Stored records

────────────────────────────────────────

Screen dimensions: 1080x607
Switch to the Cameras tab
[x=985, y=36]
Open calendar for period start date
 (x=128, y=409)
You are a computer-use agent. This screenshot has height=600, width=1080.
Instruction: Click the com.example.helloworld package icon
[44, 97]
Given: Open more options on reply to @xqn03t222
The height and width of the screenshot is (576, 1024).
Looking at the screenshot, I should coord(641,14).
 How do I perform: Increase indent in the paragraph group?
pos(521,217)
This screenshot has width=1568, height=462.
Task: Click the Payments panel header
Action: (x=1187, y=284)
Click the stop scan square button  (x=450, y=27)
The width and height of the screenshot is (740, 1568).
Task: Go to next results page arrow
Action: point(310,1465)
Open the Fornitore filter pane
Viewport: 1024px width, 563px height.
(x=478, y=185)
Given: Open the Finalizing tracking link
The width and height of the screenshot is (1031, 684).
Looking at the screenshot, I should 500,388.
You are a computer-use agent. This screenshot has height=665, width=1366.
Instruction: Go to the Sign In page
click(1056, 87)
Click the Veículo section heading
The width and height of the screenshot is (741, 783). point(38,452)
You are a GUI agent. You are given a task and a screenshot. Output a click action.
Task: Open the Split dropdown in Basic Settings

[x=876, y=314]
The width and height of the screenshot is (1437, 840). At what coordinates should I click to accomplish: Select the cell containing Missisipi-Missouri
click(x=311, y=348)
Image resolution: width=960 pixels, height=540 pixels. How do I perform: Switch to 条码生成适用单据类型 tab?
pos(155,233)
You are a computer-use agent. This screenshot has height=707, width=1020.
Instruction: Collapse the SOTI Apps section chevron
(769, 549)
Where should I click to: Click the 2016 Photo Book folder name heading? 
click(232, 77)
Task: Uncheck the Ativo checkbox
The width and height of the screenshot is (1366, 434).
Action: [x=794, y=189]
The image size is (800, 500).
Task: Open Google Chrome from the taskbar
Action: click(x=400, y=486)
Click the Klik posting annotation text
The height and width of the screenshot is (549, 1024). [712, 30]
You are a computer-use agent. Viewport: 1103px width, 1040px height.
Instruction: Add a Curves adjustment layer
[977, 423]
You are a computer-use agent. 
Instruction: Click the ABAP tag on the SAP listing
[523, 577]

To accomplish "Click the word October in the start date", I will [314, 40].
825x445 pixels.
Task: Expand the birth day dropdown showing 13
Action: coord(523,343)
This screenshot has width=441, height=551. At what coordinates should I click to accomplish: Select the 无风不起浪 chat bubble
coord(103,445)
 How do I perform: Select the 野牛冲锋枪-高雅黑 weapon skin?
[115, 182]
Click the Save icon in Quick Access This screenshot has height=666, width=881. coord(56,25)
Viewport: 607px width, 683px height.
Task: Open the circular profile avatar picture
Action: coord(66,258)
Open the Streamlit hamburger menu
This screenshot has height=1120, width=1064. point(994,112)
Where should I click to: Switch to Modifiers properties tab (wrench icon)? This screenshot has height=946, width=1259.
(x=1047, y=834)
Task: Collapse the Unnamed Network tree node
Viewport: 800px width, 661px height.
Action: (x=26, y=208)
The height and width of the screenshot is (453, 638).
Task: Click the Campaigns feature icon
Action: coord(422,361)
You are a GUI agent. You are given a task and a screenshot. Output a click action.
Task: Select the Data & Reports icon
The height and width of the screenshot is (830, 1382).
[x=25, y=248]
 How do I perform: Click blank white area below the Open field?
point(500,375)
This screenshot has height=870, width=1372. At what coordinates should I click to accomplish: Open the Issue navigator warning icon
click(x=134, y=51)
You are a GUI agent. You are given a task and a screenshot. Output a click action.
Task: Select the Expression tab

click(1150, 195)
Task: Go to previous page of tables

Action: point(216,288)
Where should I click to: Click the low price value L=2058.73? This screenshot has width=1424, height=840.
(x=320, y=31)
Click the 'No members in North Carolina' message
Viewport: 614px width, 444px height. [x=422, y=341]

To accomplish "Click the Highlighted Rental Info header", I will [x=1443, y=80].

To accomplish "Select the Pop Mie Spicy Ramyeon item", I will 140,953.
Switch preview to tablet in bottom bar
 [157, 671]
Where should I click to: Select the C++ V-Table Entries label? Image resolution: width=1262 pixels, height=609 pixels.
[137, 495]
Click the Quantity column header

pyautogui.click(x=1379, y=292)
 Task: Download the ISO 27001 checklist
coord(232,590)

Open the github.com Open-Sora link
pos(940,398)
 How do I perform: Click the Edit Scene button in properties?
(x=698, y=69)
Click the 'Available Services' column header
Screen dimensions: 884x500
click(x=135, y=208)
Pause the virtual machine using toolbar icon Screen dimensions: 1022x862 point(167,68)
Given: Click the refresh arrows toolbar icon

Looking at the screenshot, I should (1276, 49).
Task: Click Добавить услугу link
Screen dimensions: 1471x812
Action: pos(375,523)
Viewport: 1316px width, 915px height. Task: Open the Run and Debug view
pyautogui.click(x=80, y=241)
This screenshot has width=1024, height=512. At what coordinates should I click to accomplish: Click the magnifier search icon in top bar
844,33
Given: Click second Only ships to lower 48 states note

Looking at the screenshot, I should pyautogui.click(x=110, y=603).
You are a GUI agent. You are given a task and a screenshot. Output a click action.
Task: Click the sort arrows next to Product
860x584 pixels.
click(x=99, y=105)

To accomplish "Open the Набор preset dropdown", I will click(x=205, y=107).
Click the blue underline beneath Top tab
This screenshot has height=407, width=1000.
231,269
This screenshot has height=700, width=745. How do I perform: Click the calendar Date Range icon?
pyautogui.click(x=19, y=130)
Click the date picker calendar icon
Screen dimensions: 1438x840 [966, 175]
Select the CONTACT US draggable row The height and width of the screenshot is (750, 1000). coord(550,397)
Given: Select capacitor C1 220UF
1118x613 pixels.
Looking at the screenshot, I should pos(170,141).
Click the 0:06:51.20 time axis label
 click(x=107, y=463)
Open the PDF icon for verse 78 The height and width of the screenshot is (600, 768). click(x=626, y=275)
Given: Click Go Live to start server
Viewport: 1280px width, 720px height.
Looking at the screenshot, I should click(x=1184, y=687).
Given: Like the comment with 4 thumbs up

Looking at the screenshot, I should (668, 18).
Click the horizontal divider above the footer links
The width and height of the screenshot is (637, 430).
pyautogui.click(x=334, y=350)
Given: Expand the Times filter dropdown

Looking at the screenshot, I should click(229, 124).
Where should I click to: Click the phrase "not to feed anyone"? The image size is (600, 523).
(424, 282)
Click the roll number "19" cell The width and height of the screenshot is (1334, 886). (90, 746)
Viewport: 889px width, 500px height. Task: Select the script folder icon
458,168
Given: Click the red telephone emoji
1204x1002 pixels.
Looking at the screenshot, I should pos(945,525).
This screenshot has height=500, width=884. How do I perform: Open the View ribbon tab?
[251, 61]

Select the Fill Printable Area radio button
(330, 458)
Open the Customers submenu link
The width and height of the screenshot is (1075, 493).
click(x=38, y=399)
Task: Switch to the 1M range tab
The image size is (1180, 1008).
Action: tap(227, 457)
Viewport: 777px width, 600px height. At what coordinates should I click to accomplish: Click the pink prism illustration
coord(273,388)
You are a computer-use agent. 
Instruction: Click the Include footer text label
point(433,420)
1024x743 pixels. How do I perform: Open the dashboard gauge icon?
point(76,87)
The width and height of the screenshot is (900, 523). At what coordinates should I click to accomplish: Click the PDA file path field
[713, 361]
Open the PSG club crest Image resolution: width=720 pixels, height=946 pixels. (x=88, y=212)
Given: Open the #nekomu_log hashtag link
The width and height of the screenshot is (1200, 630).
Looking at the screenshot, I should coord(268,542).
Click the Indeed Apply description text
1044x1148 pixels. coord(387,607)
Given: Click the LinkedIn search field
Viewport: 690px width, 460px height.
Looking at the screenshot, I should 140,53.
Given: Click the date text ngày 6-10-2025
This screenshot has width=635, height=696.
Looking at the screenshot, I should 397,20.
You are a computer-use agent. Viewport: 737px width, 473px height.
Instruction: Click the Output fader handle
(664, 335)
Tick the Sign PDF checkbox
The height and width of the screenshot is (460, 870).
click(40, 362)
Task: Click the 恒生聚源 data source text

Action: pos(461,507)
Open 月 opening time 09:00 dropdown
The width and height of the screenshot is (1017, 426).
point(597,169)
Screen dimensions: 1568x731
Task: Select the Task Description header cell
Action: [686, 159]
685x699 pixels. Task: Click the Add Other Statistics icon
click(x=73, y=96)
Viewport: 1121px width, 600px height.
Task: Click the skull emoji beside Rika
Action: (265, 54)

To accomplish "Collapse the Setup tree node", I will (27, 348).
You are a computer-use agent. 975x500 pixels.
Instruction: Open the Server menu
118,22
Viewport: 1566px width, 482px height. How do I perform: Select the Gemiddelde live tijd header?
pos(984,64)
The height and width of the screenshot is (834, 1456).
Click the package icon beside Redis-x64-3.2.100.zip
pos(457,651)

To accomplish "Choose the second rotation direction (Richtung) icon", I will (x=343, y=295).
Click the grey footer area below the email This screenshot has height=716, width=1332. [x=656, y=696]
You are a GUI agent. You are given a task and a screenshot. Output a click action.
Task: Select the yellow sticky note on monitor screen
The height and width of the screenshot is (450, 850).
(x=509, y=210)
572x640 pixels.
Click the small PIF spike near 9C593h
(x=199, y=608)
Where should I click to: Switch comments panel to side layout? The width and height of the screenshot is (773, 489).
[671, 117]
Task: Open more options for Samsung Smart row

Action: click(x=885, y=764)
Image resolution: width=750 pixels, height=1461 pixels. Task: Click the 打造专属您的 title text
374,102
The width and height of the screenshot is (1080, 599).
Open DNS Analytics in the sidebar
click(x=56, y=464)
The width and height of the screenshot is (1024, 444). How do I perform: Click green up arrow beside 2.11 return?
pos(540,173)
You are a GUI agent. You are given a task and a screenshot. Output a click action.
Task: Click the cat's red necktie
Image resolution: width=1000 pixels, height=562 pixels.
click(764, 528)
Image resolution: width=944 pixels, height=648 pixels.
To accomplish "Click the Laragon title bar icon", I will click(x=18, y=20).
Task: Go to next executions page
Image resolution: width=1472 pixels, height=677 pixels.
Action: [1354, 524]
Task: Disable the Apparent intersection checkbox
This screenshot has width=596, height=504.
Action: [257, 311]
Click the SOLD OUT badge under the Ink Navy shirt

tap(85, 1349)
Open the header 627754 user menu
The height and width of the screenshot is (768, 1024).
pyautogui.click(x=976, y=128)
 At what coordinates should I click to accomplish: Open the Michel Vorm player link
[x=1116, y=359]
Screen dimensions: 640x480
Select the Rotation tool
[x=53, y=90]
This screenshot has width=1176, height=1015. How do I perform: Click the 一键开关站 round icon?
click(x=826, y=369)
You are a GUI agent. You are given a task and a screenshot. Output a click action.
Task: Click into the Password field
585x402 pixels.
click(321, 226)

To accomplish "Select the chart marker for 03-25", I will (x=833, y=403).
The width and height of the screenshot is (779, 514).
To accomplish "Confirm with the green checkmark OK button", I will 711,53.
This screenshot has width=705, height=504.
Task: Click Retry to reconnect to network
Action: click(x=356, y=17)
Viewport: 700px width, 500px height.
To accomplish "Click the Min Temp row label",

────────────────────────────────────────

▶ [TASK DESCRIPTION]: Every line of the entries that includes "computer" must be copied into the answer.

▶ [RESPONSE AREA]:
You are a computer-use agent. This screenshot has height=600, width=1080.
You are a computer-use agent. This screenshot has height=665, width=1366.
You are a computer-use agent. This screenshot has height=707, width=1020.
You are a computer-use agent. Viewport: 1103px width, 1040px height.
You are a computer-use agent. 
You are a computer-use agent. 
You are a computer-use agent. Viewport: 737px width, 473px height.
You are a computer-use agent. 975x500 pixels.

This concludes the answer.